While the proposal is contingent upon funding assistance for developing countries, it represents a challenge to developed countries to agree on an equitable outcome to this critical process, one which will change our lives, whatever its outcome.

Back home, though, the government has yet to engage in discussions with the public on the implications of its Cabinet declaration last year that it would adopt a climate change mitigation course of action that is ”required by science”. The result is that the government has not heard what ordinary South Africans think about the choices necessary to achieve this sustainable, low-carbon lifestyle.

This discussion should be the basis for any future energy plan.

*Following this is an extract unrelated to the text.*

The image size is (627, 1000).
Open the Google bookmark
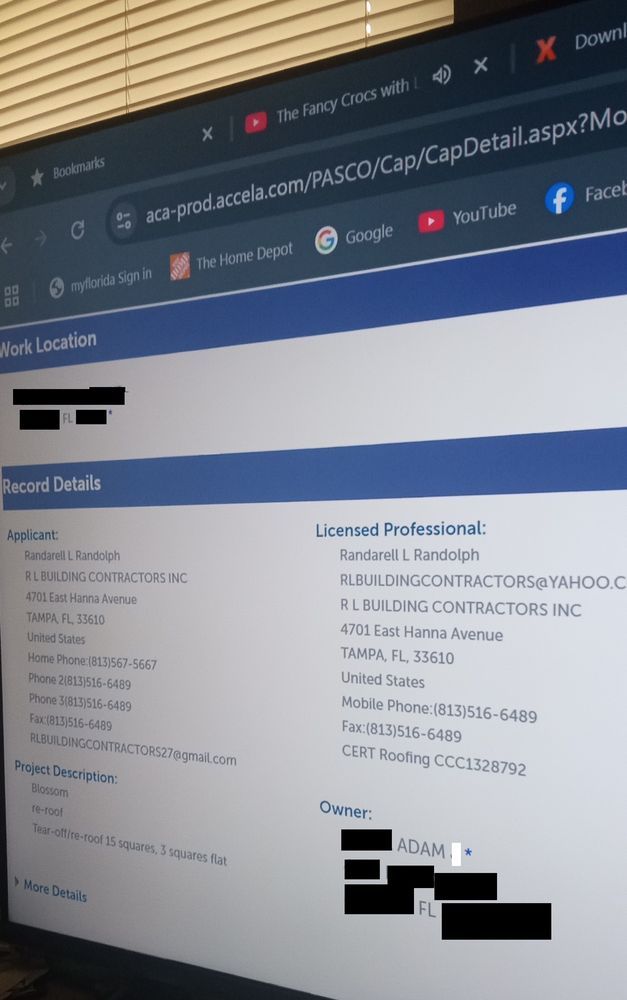(354, 237)
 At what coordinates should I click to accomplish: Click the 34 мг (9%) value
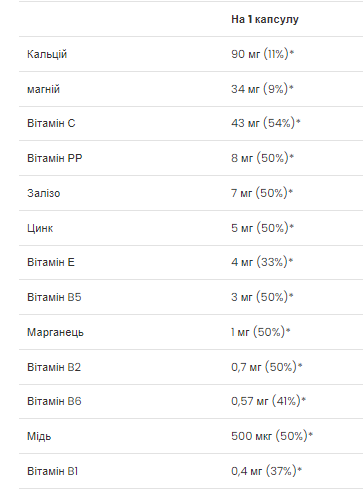pos(262,89)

More than anything it needs to be a political discussion — not a technical one dominated by experts. To employ an old-fashioned definition of political economy, it needs to be about who gets what, when and how.

In this vein some equally good, old-fashioned political anger is called for to demand of the state that it take charge of Eskom, and the other state-owned enterprises, to ensure that the wider public interest is respected. These are public institutions, yet many of them conduct themselves like private corporations — accountable to obscurely appointed, sometimes corrupt, intermediary boards.

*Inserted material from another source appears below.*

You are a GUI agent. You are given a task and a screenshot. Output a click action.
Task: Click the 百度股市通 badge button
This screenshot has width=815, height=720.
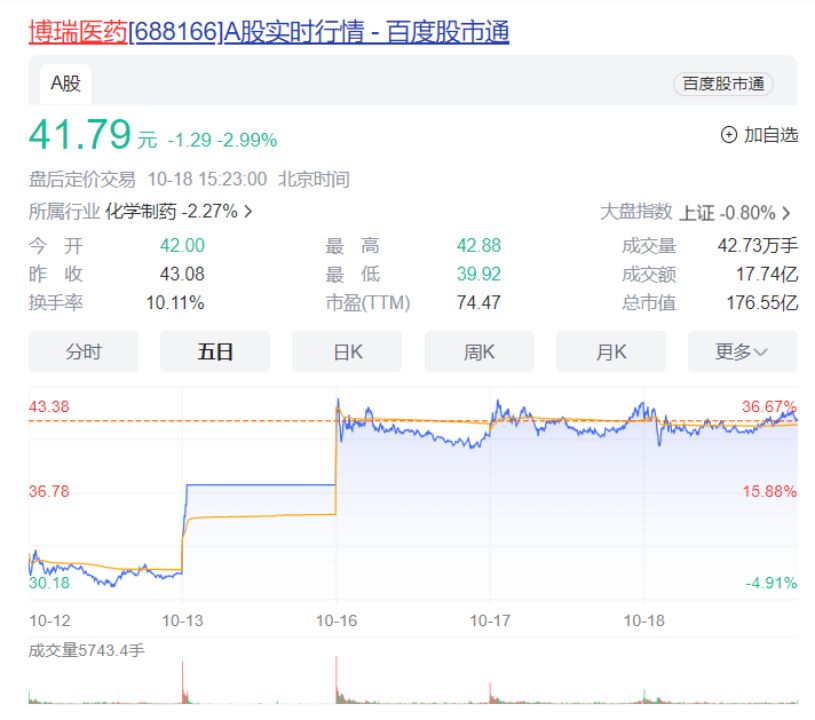point(722,84)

This is the elephant in the room; it is time to tackle it. If we are to match the need for public service with the need for sustainability in our development path, then we need more, not less, government. We need the government, which claims to be a developmental state, to assert the public interest in the operation of state-owned enterprises.

To illustrate the point the 2008 Energy Act requires the government to develop a strategic plan — an ”integrated energy plan” — that should set out South Africa’s priorities to shape the decisions that will be made in the next few months and will also determine the trajectory of its development path in the next 20 years. Importantly, the Act requires government to adopt this plan only after adequate public consultation.

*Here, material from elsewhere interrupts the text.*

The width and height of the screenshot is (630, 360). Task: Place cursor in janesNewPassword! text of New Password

This plan should guide the options available to the National Energy Regulator of South Africa (Nersa) when it considers Eskom’s multi-year price increase application. The integrated energy plan should be informed by such broad consultations and it should, in turn, be guiding government’s negotiating position in Copenhagen.

Instead, government has reportedly adopted an interim and un-consulted ”integrated resource plan” — a document of far narrower scope, but equally decisive for Nersa’s imminent decision on Eskom’s tariff increase application. As a result, both Nersa’s decision and government’s climate commitments may be made on the basis of incomplete information.

Nersa’s decision is crucial to Eskom’s immediate planning to enable it to ensure a secure electricity supply for the country in the next 15 years. But the immediate difficulties facing Nersa are twofold. First, to help it weigh the advisability of Eskom’s plan, Nersa will have access to this internal government-approved resource plan not seen by the public.

Second, Eskom was responsible for an initial draft of this resource plan. Judging by Eskom’s motivation for its price increase application, we should be worried by what might be in the integrated resource plan, as the former seems not to take account of the wide range of complementary factors that should inform its content and outlook. For instance, its application is based largely on a business-as-usual model of building more greenhouse gas-emitting coal-fired power stations to meet projected demand growth.

As it fails, for example, to take account of the new manufacturing opportunities presented by a transition to a low-carbon economy, so it also fails to recognise the imperative of doing so. In the process it fails to explore fully the possibility of creating jobs by choosing cleaner ways to produce our electricity.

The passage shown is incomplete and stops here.